“The trees are undressing,” as Thomas Hardy wrote in his poem Last Week of October. Today, burnt-toffee and russet leaves litter open farmland, one moment absinthe-green, the next treacle-dark as deep shadows pass over wet grass and the sun is switched on, off, on, off. A dog barks. Rooks kaah, kaah. There is the low moo of cattle from the farm. The scent is sour-apple-sweet with a hit of wood smoke.
I pass through the kissing gate festooned with spiders’ webs, and stop to watch a murder of crows in an oak tree open their tatty-cloak wings and scatter in different directions.
The air changes as I walk up Slaughter Hill. The wind picks up, a plectrum plucking branches, rolling and whining, racing over the fields. There is a sulphur cast to the sky flaring to electric green, and pastel crayon shades on the horizon: grey, pink, orange.

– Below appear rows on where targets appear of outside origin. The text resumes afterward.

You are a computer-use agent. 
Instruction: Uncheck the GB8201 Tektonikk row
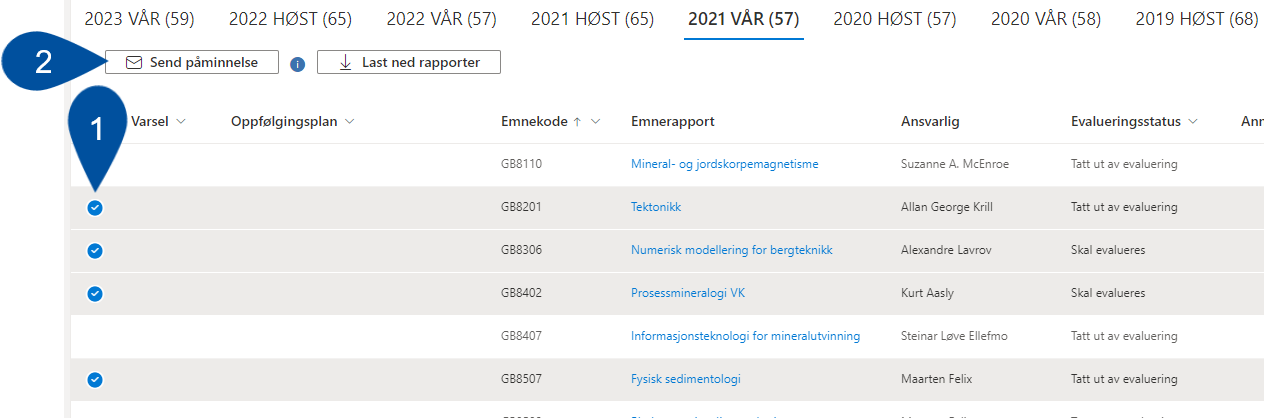click(x=95, y=208)
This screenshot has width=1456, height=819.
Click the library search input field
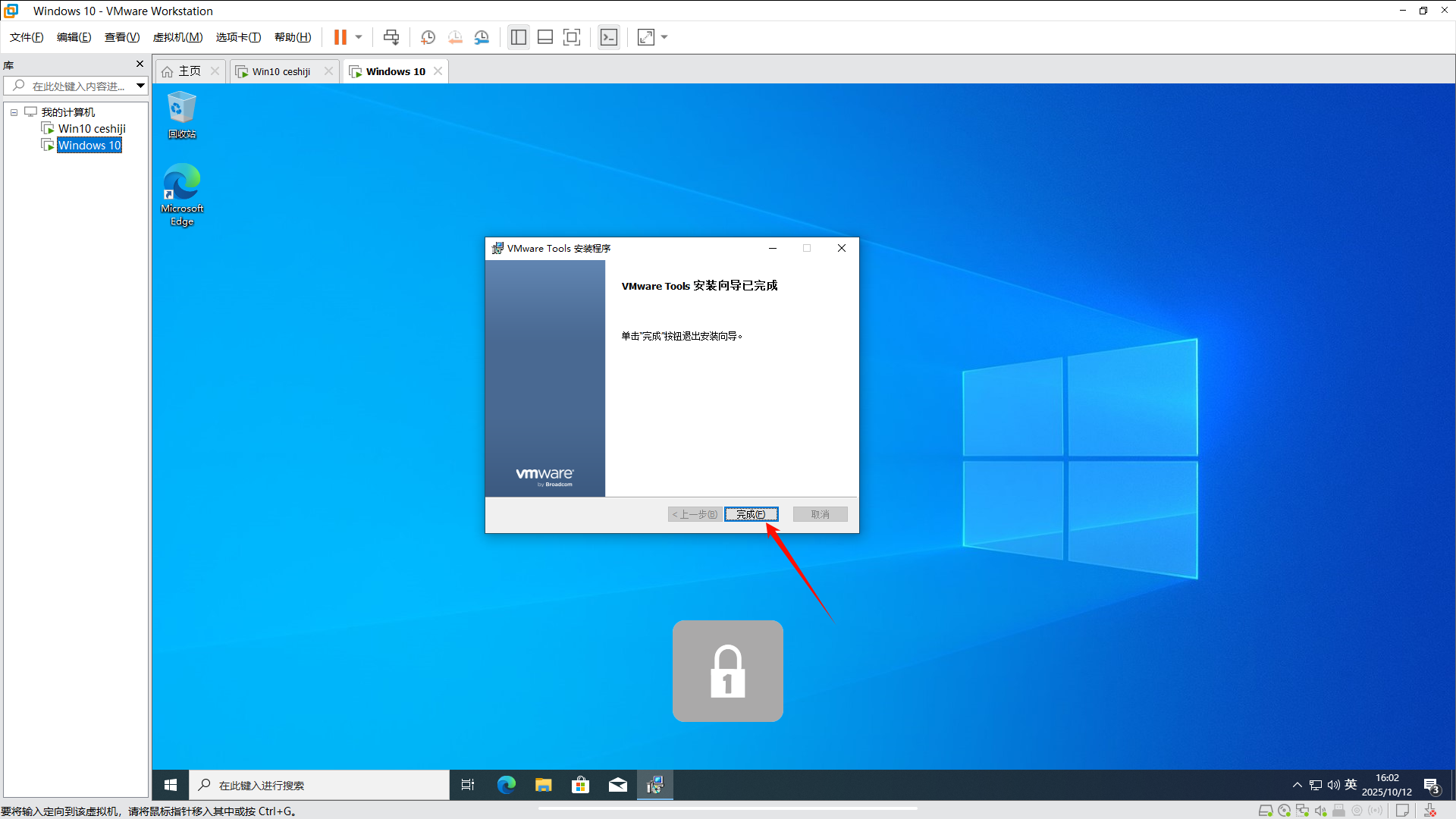pos(76,86)
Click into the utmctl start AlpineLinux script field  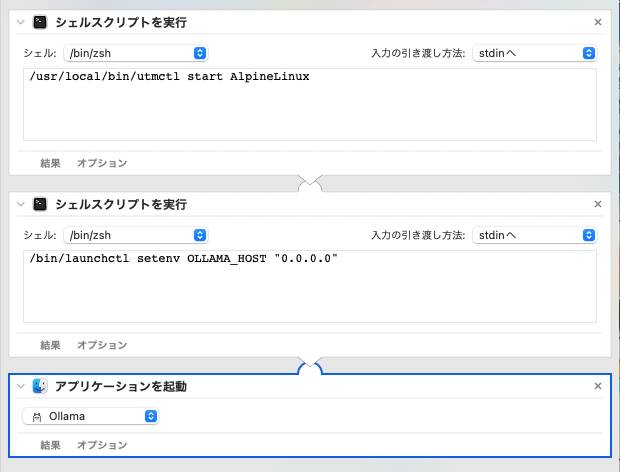309,108
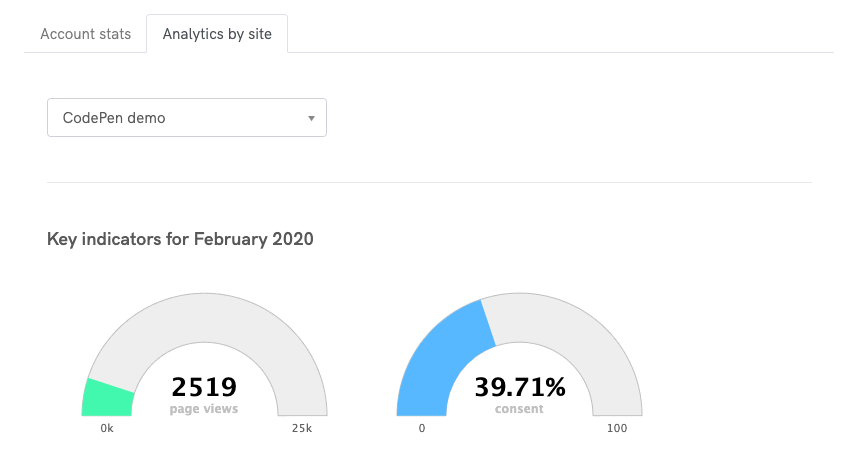Click the "consent" gauge label
The height and width of the screenshot is (470, 855).
[520, 408]
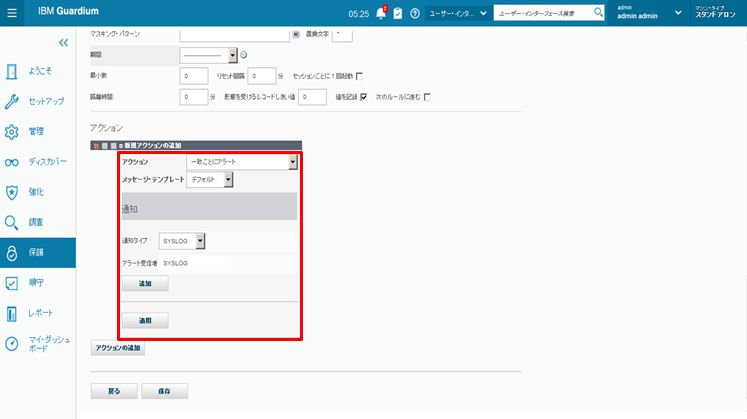Click the 保護 lock icon in sidebar
The height and width of the screenshot is (419, 747).
pos(12,252)
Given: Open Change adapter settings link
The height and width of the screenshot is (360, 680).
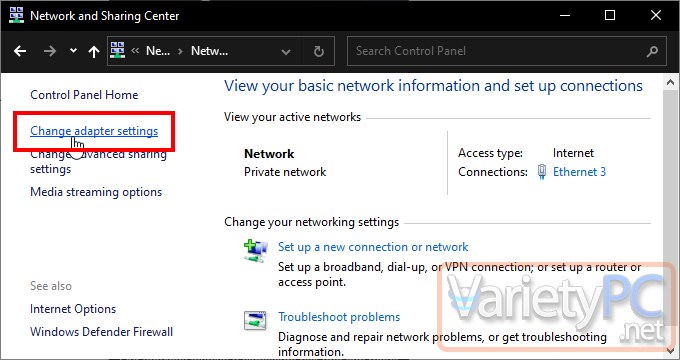Looking at the screenshot, I should [x=94, y=131].
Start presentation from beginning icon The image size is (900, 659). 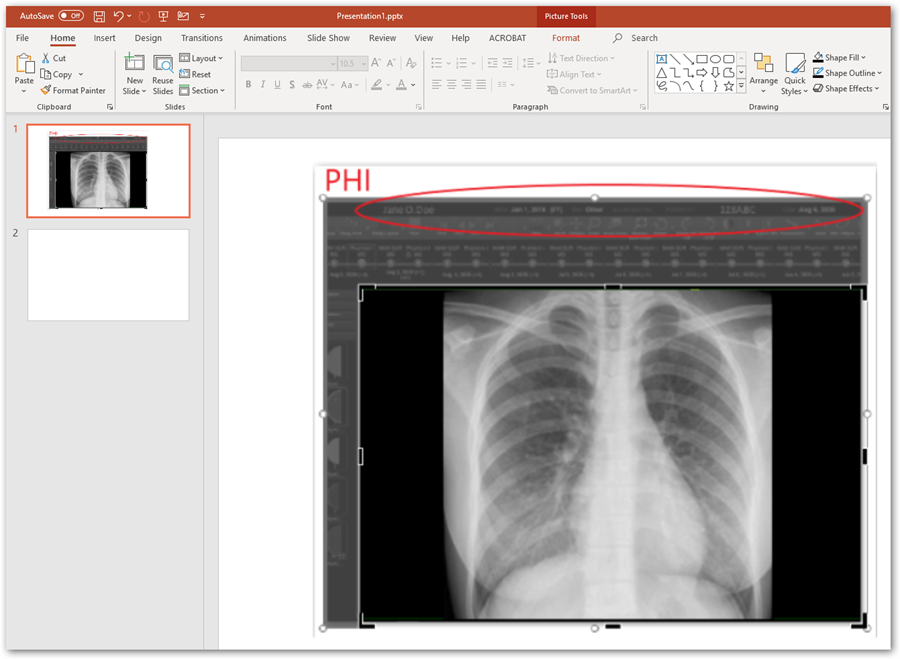coord(163,16)
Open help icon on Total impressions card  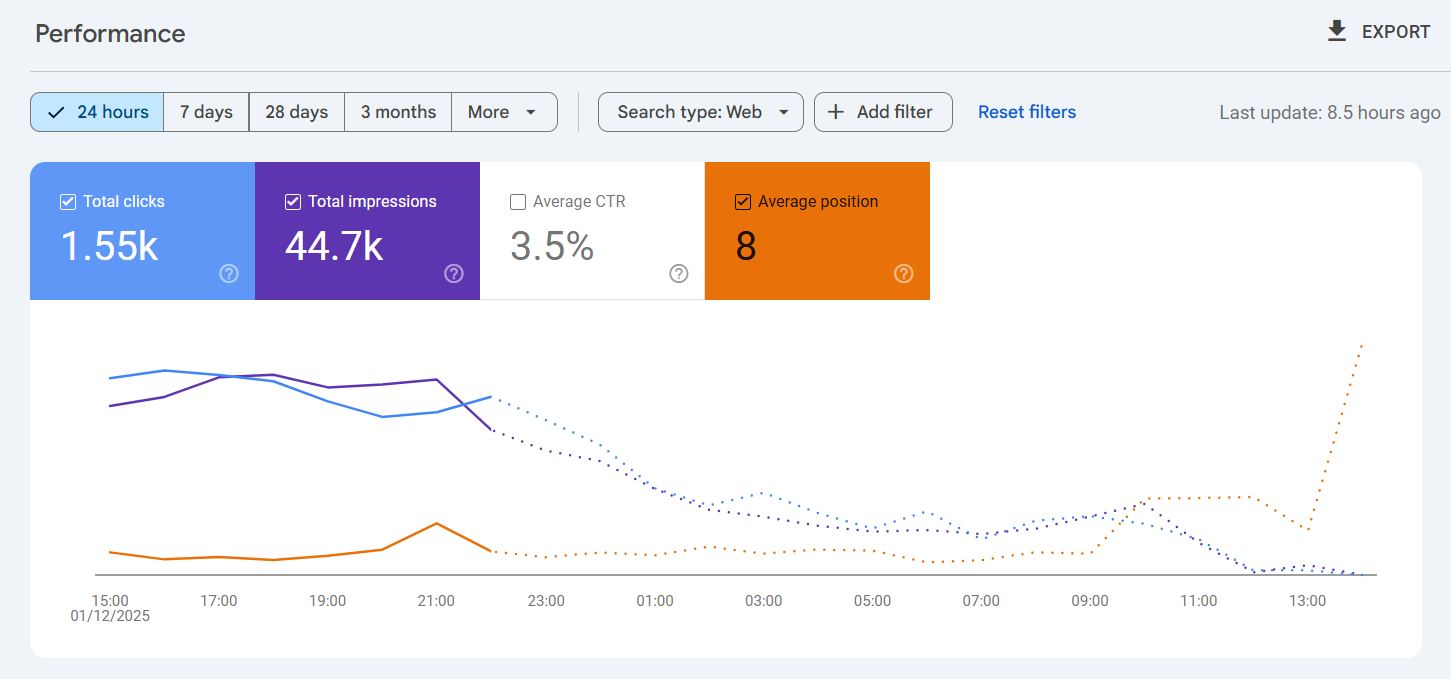pos(454,274)
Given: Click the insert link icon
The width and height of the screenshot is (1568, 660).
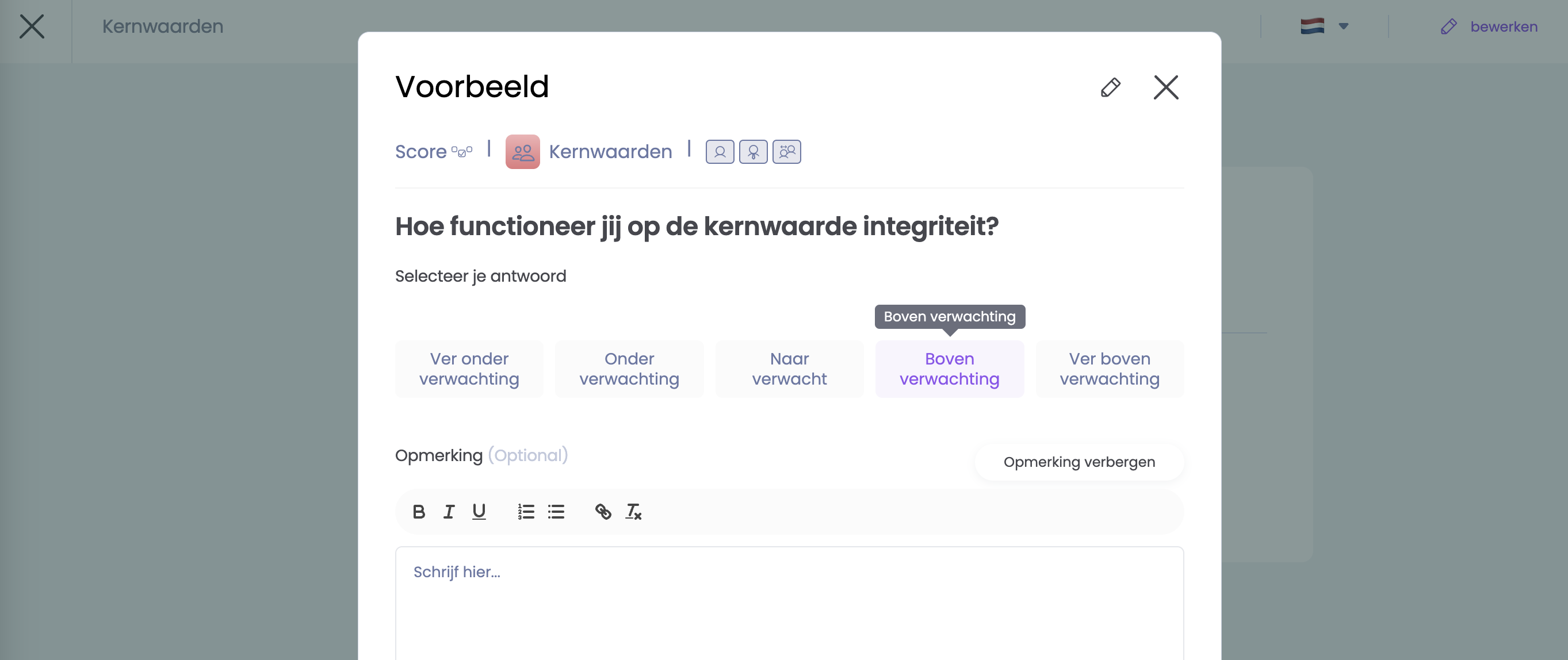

Slaughter Hill was the site of a skirmish during the English civil war; according to local legend the valley brook flowed red with blood; a sword was discovered in its bank in the 1940s. However, Slaughter Hill may be a corruption of “Sloe Tree Hill”, as blackthorns grow here. These are trees of ill omen, cantankerous crones; it is believed witches’ staffs and wands are made from blackthorn wood. The tangled thickets before me display yellow, spoon-shaped leaves, soon to disappear, leaving twisted charcoal skeletons. It has been known for blackthorns to live for as long as a hundred years.
I tentatively touch the vicious spines; although not poisonous, they can snap off and enter the flesh. In some versions of Sleeping Beauty, I recall, the prince loses his sight when he tumbles upon the spikes that surround her.
Sometimes butcher birds use these trees as a larder, impaling their prey on the thorns. I look closely, but see only a song thrush tinged with speckles, feasting on the deep-blue sloes, glistening in a sudden shaft of sunlight, reminding me that in March, when hedgerows are still stark, the blackthorn will have blossoms of rich-cream.